**What to work on**
1 – In the forum thread below about Gary Loomis's new blank company, explain why the poster Fishtoys advises contacting Merrick Tackle with "Give'm a holler." Answer in one to three sentences.
2 – Extend the forum thread below about Gary Loomis's new blank company, starting from its final post heading.

# New Loomis company



## pg542 (Oct 9, 2006)

Has anyone heard who's gonna be carrying Gary Loomis's new blanks (new company) Northfork Composites. Hopefully he get's right with the prices.


----------



## fishin styx (Jun 30, 2009)

I haven't heard yet but I'm sure they'll be pretty consistant with his "going rate" prices.


----------



## Fishtoys (Jul 4, 2007)

*Merrick Tackle*

Merrick Tackle sent a flyer that they were going to carry them. Give'm a holler. I'd check w/Danny at FTU I'm sure they'll carry them also.


----------



## wading_fool (May 3, 2005)

I got a flyer from Merrick also stating they were going to be carrying them.


----------



## MattK (Feb 9, 2006)

Yep, heard that too. I also saw that he was doing some consulting work for TFO.


----------



## pg542 (Oct 9, 2006)

here's a new catalog (pdf)http://www.northforkcomposites.com/nfc_catalogv1.0.pdf


----------



## RJH (Dec 24, 2008)

**Data lines**
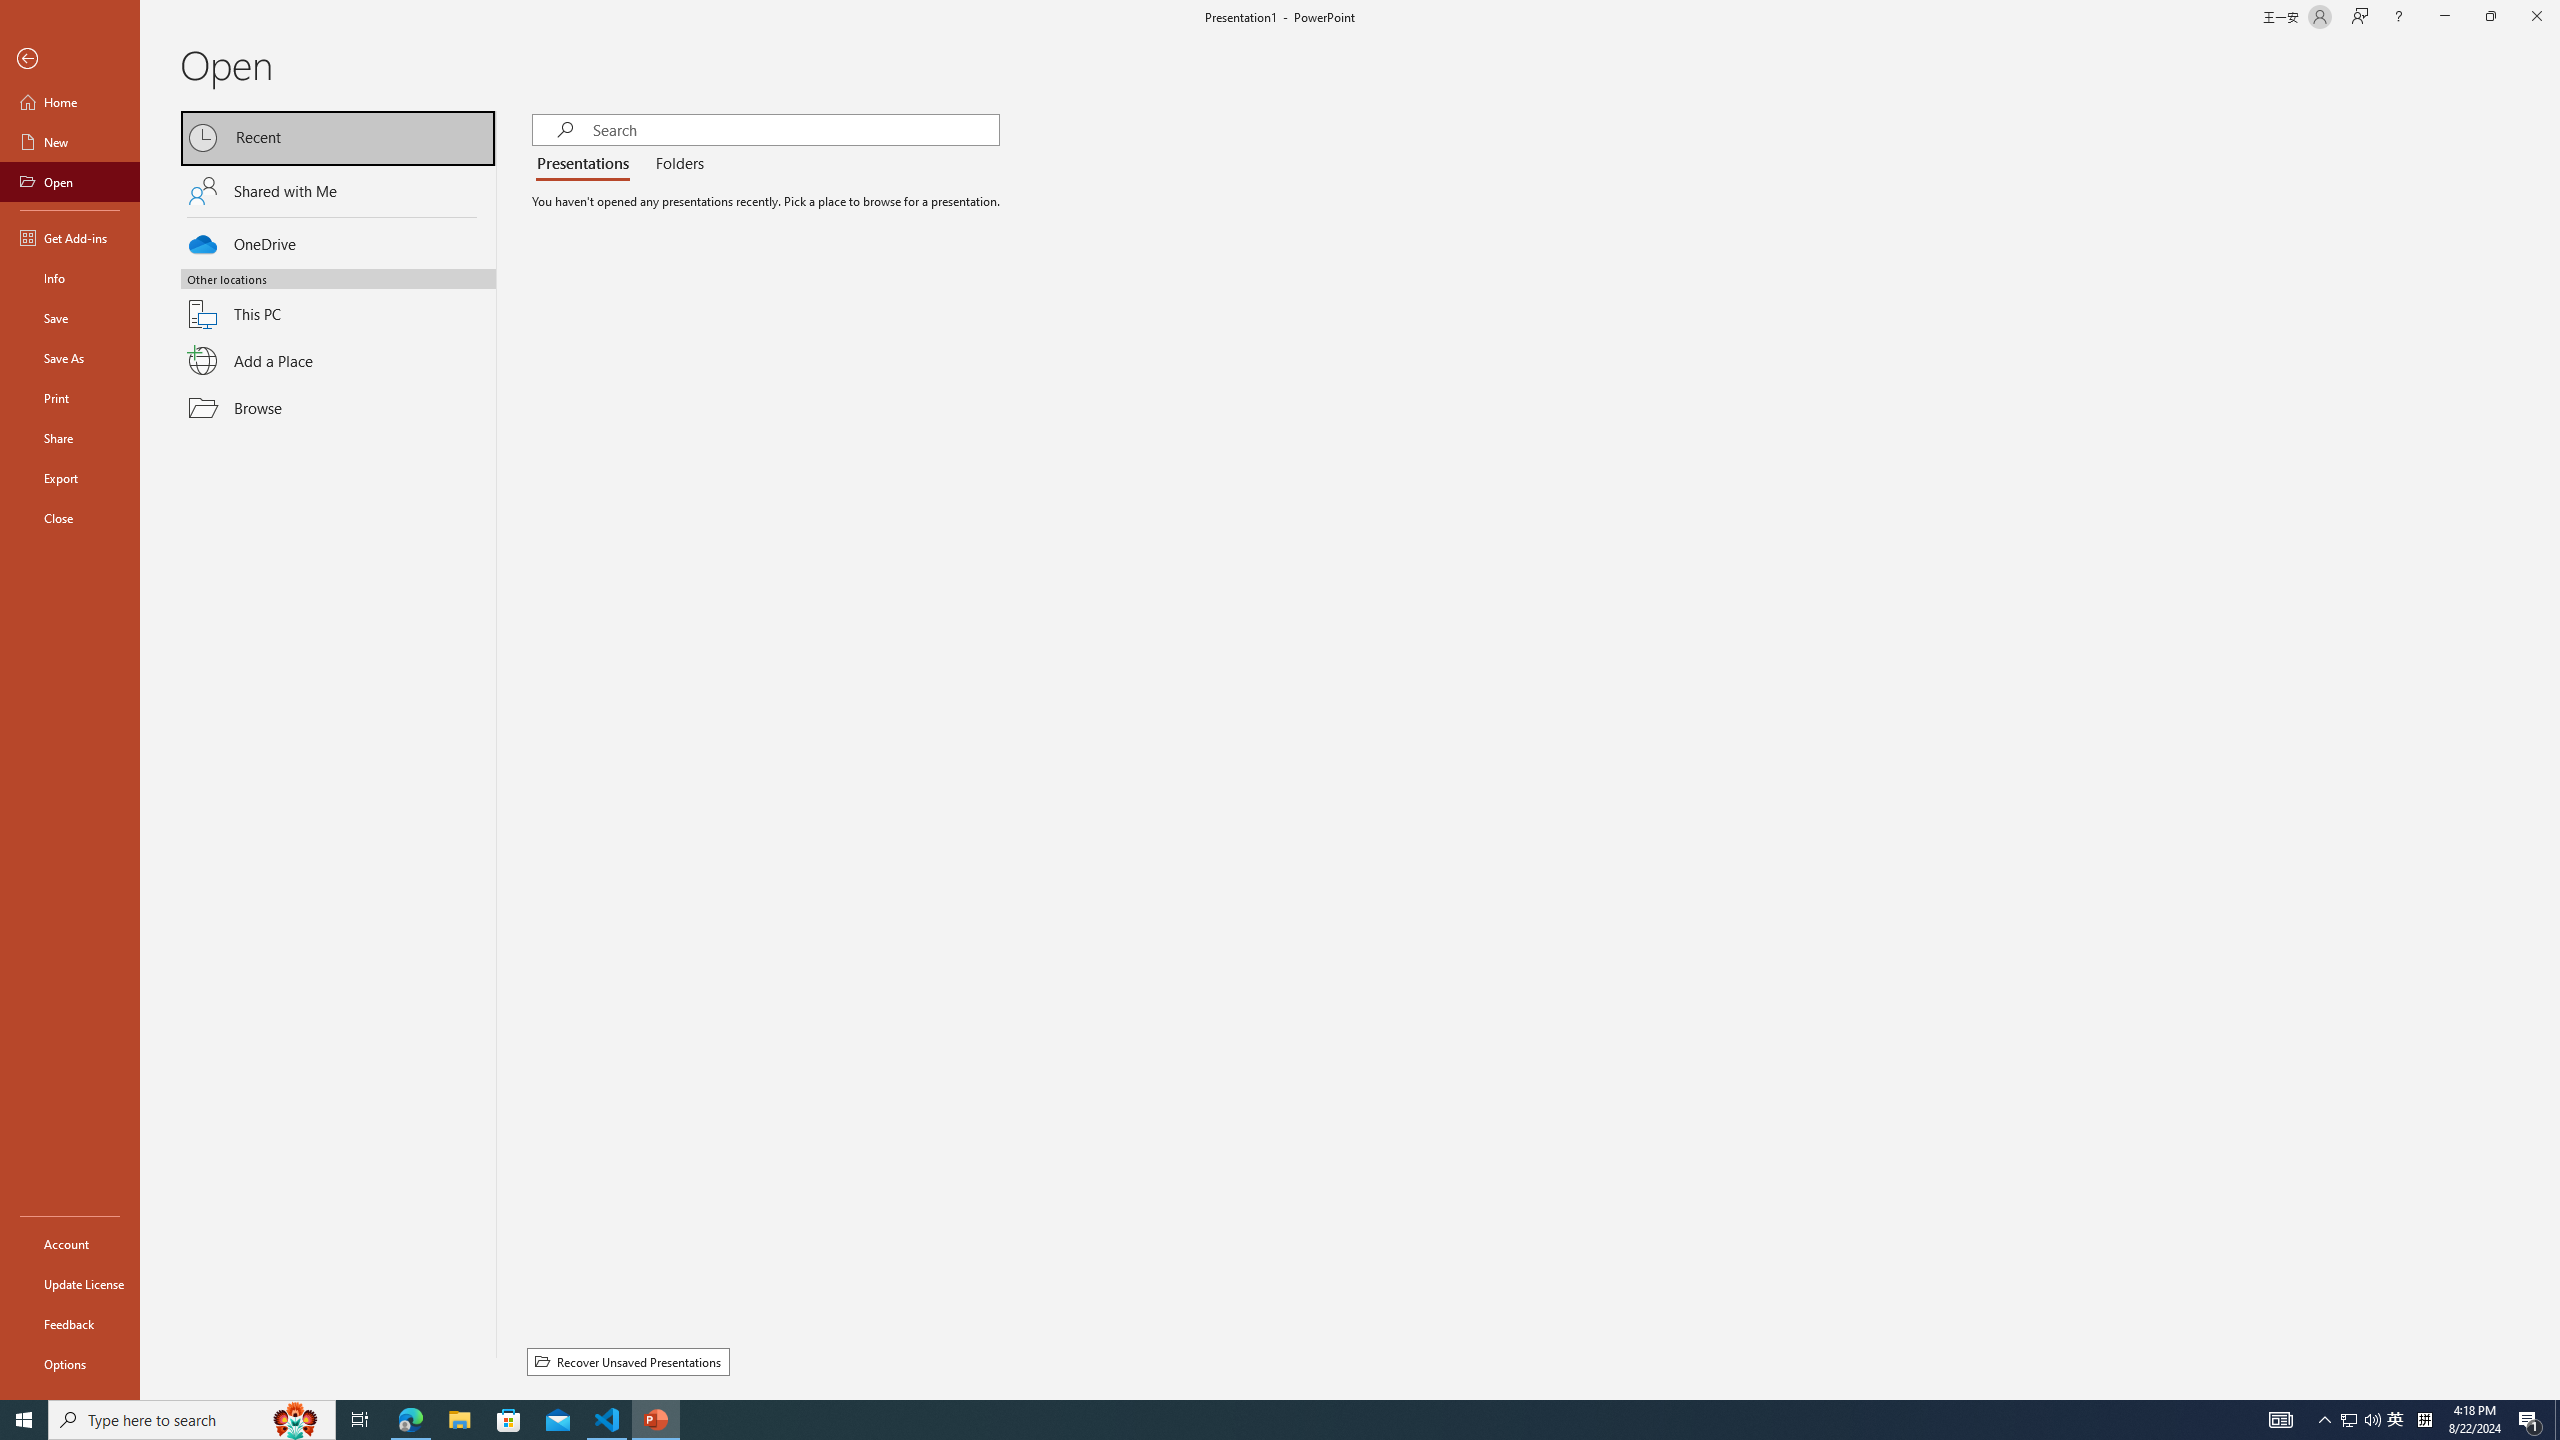  Describe the element at coordinates (69, 397) in the screenshot. I see `'Print'` at that location.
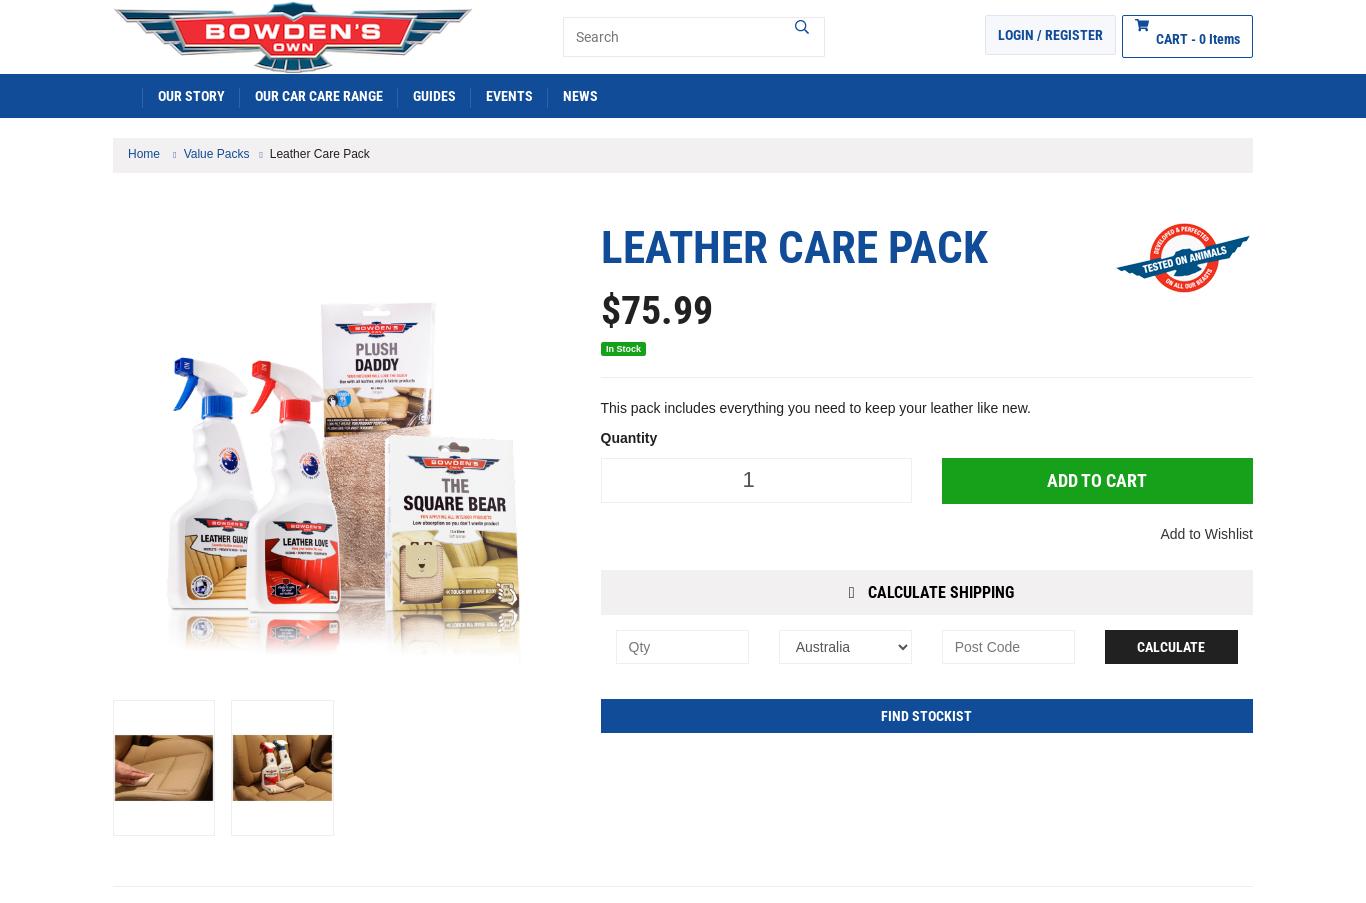 This screenshot has height=903, width=1366. I want to click on 'Login / Register', so click(1049, 34).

**Task-by-task answers**
1 – Fishtoys advises contacting Merrick Tackle because Merrick Tackle had sent a flyer saying it was going to carry the Northfork Composites blanks. Fishtoys therefore points to it as a likely source for them.

2 –
You are not going to like what I am about to say but I have it from a VERY reputable source. The new NorthFork blanks will be top shelf and the prices will be high end, at least much as the old G.Loomis high end stuff and probably higher. There will be NO discounting allowed and they intend to keep a sharp watch on that sort of thing. They have not set ANY dealers yet so any company that says they are going to be carrying them is jumping the gun. According to the best information the dealer network will be very small but spread out among highly reputable and respected companies that have been around a long time. NorthFork intends to build the best blanks for those rod builders who understand quality and performance and are not shy about paying for it. They are not going to be operating a "me too" company with "me too" products. If you want discounts or inexpensive blanks you might as well start looking elsewhere although such things are very easy to find these days.


----------



## pg542 (Oct 9, 2006)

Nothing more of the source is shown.